Lower Machen () is a small hamlet of 19 houses on the A468 road at the very western edge of the city of Newport, South Wales.

Machen itself lies further west in the county borough of Caerphilly, although both lie within the historic boundaries of Monmouthshire.

Lower Machen holds an annual festival of chamber music concerts in the 12th-century church of St. Michael and All Angels. Ruperra Castle is also located in Lower Machen. Lower Machen was formerly served by Church Road railway station, which closed in 1957. The Conservative politician, Peter Thorneycroft, lived at Machen House in the hamlet, during his time as Member of Parliament for Monmouth from 1945-1966.

St Michael and All Angels' Church 
It is believed that the church () was founded during the Celtic period in the 6th century.
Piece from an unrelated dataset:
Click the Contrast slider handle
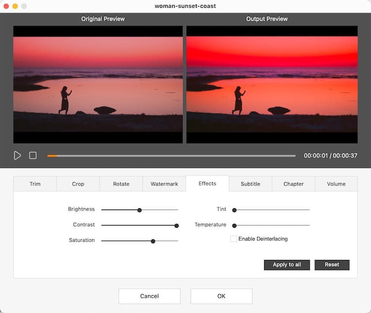click(176, 225)
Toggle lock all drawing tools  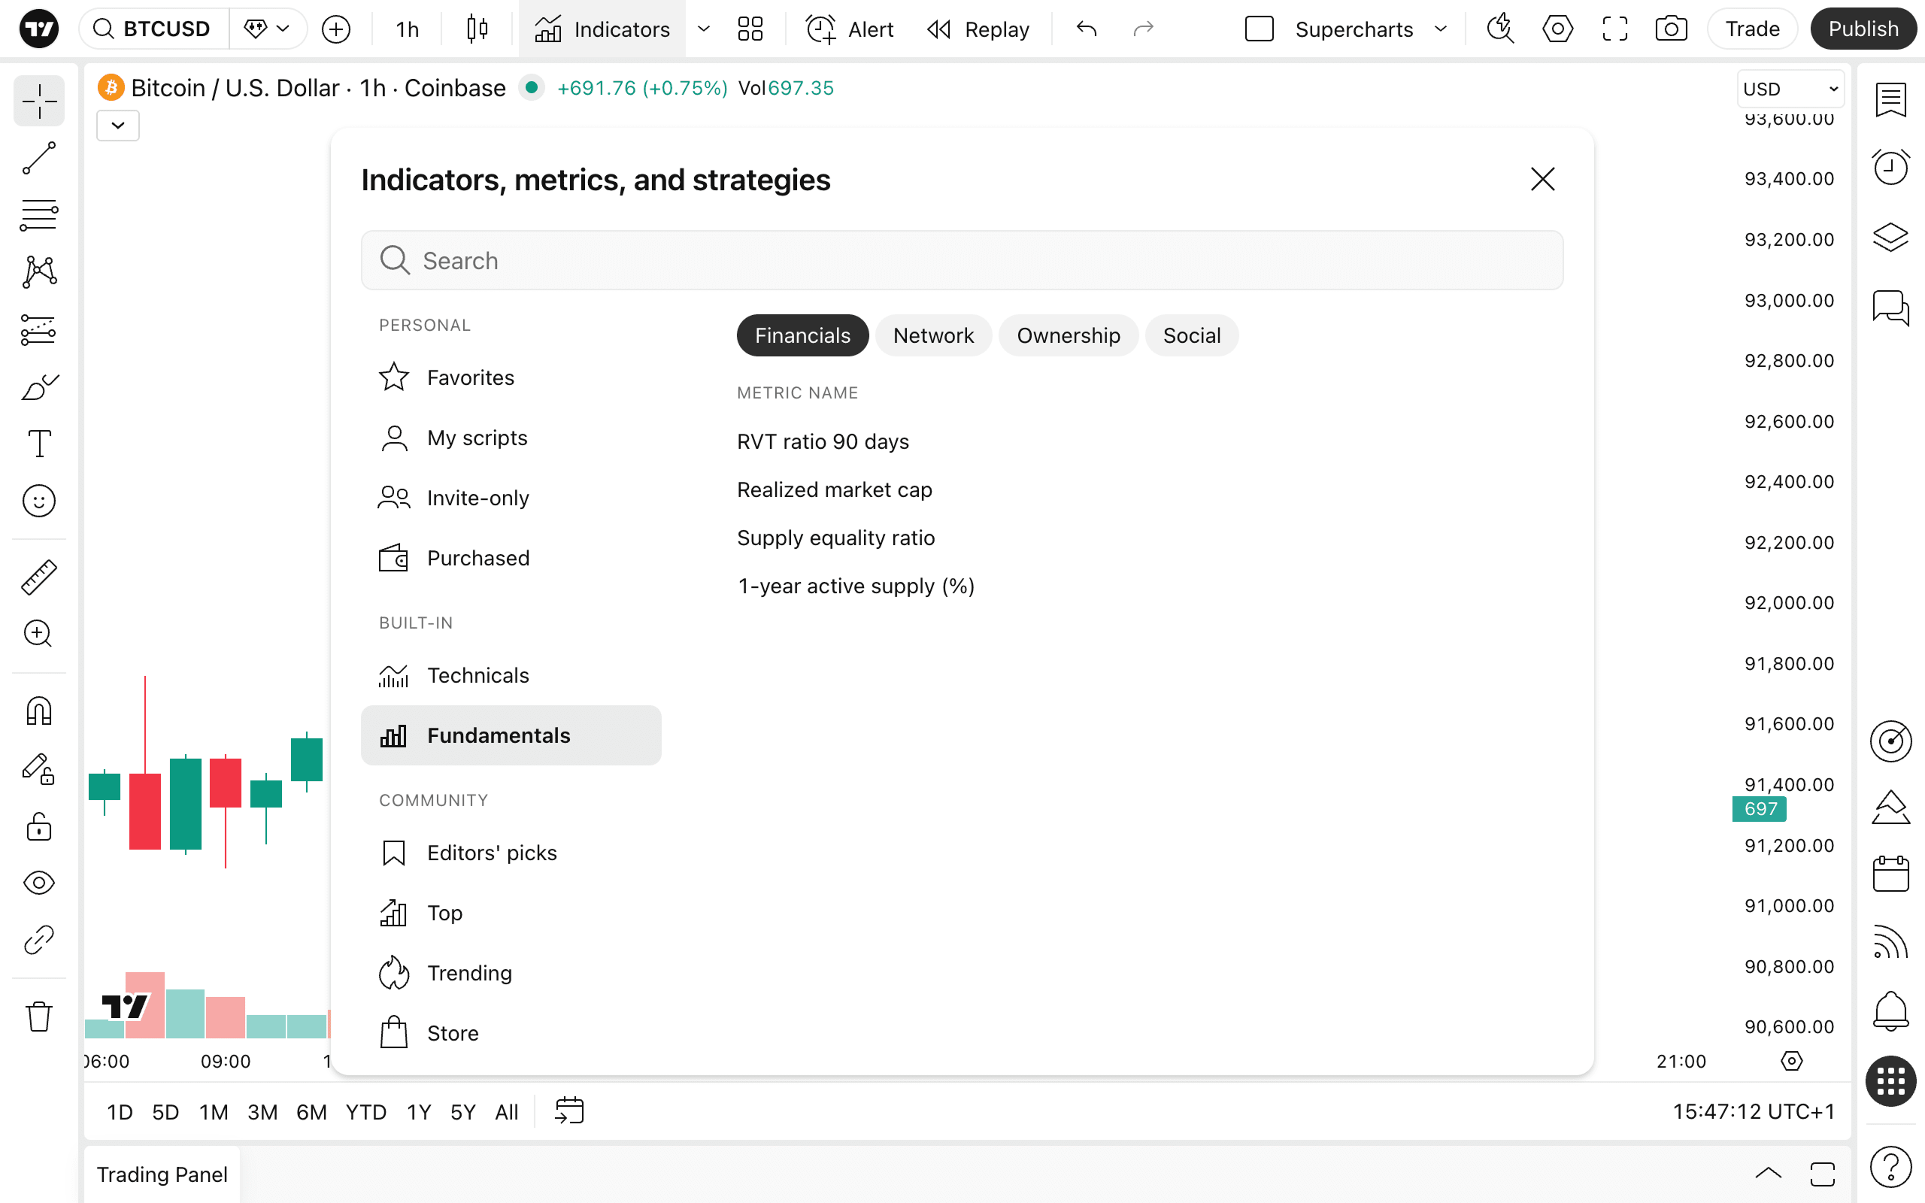pyautogui.click(x=38, y=827)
The current building dates back to the 12th century. The church has connections with the Morgan family of the nearby Tredegar House in Newport. There are eleven hatchments connected with the family and the Morgan Family Chapel contains monuments to the family. Three of the hatchments appeared in BBC One's Antiques Roadshow broadcast on 23 November 2014 and were valued at around £3,000 each.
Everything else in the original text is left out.